Trace elements are minerals in the body that exist in small amounts but are needed for various functions.

The most abundant trace element in the body is iron. Zinc and iodine are other important trace elements. However, there’s one trace element that is necessary but tends to fly under the radar, and that’s boron. 

>>Shop for boron

The history of boron 

Boron is anything but boring!

For centuries, boron was only available in crystallized deposits from Lake Yamdok Cho in Tibet. It wasn’t until 1808 that two different chemists extracted boron from borax by heating it up with potassium. But here’s the twist – that still wasn’t the purest form of boron. One hundred years later in 1909, American chemist Ezekiel Weintraub finally produced pure boron. 

Boron is named after the Arabic word “buraq,” which is the name for borax. Today, researchers continue to explore different methods to extract and isolate boron. Part of this is because boron is challenging to work with. It is the second hardest element (carbon is the hardest).

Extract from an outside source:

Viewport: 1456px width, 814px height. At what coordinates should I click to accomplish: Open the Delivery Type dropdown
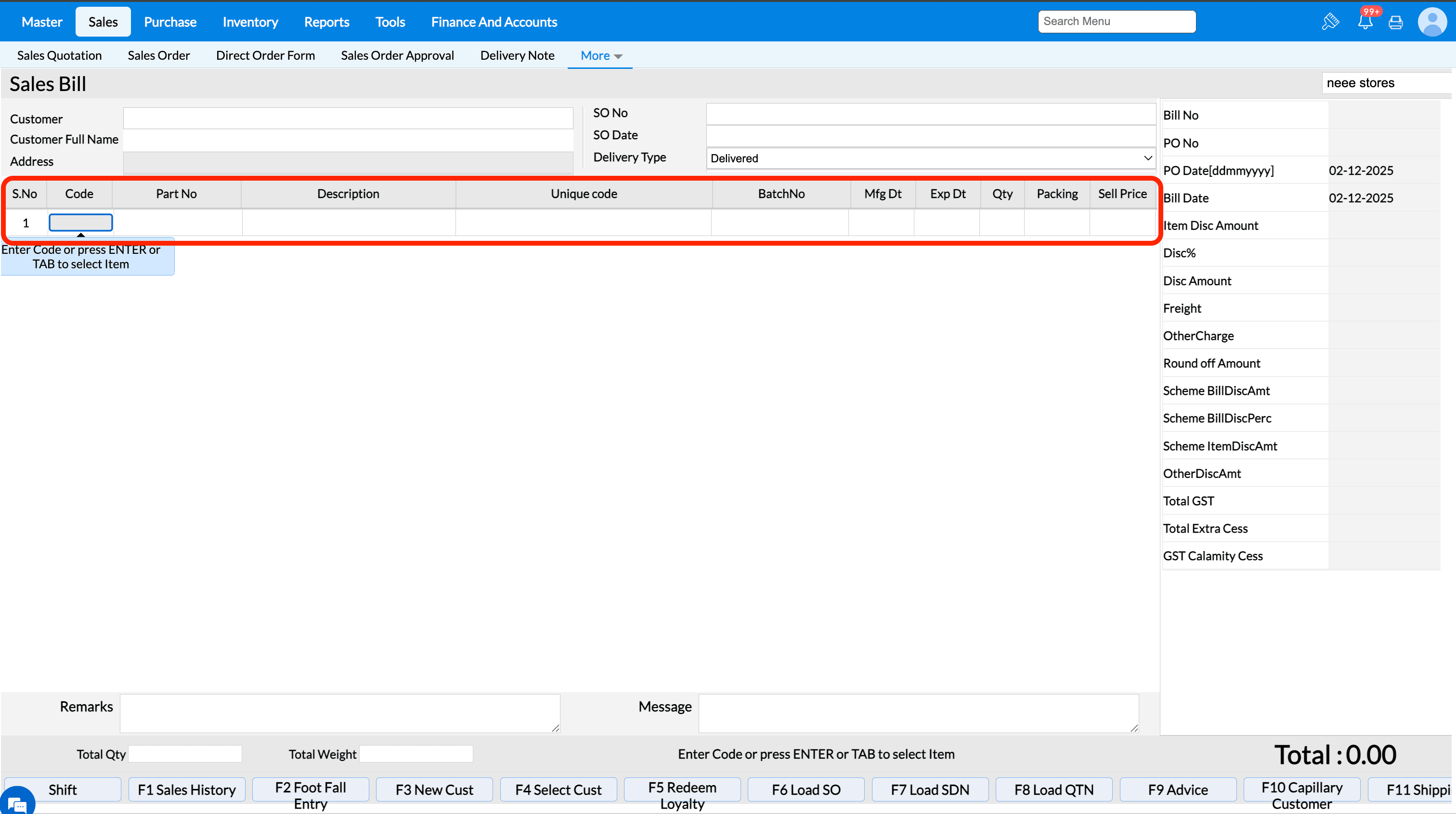click(930, 158)
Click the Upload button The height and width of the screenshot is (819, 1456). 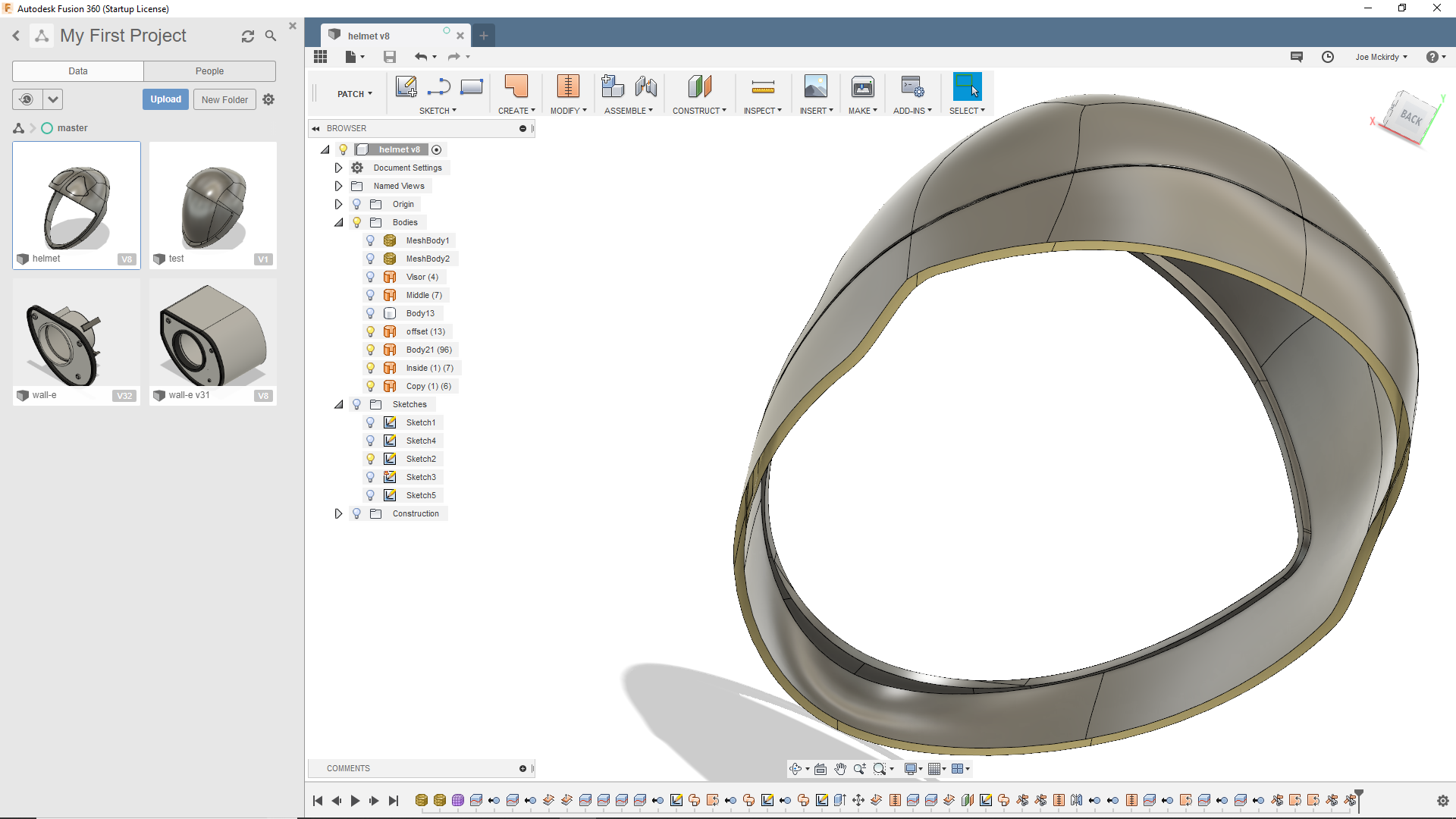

Boron is even used to control nuclear power!

Boron is also one of 17 essential elements plants need for growth, seed formation, and cell development. Plants get the boron they need from the soil. As you can see, boron is a complex element. But what does it have to do with human health?

>>Get to Know 5 Trace Minerals

Boron benefits 

Boron plays a role in bone metabolism and also in calcium metabolism to promote bone health.* It is also an important nutrient for joint health.*

According to the National Institutes of Health Office of Dietary Supplements, “bone, nails, and hair have higher boron levels” in the body. 

Most people receive enough boron through their diets. If you’re concerned about boron intake, you can ask your doctor for a blood test. 

Food sources of boron 

The largest source of dietary boron might surprise you. It’s instant coffee! 

Other sources of boron include milk, apples, dairy products, avocados, prune juice, raisins, grape juice, peanuts, and cheese. Green vegetables are also a source of boron.

Boron supplements 

Boron is available as a supplement on its own and combined with other minerals. Puritan’s Pride Super Chelated Multi-Mineral combines more than 10 major and trace minerals into a comprehensive mineral blend. Super Chelated Multi-Mineral is made with calcium and magnesium, which play essential roles in maintaining proper bone mineralization, zinc, which helps support immune function, and boron, which plays a role in bone metabolism.*

Researchers today continue to examine the potential of boron and its impact on human health. However, one thing is for certain: eating a balanced diet can help you receive the boron you need. And if you’re going to take boron supplements, always consult your personal healthcare practitioner first.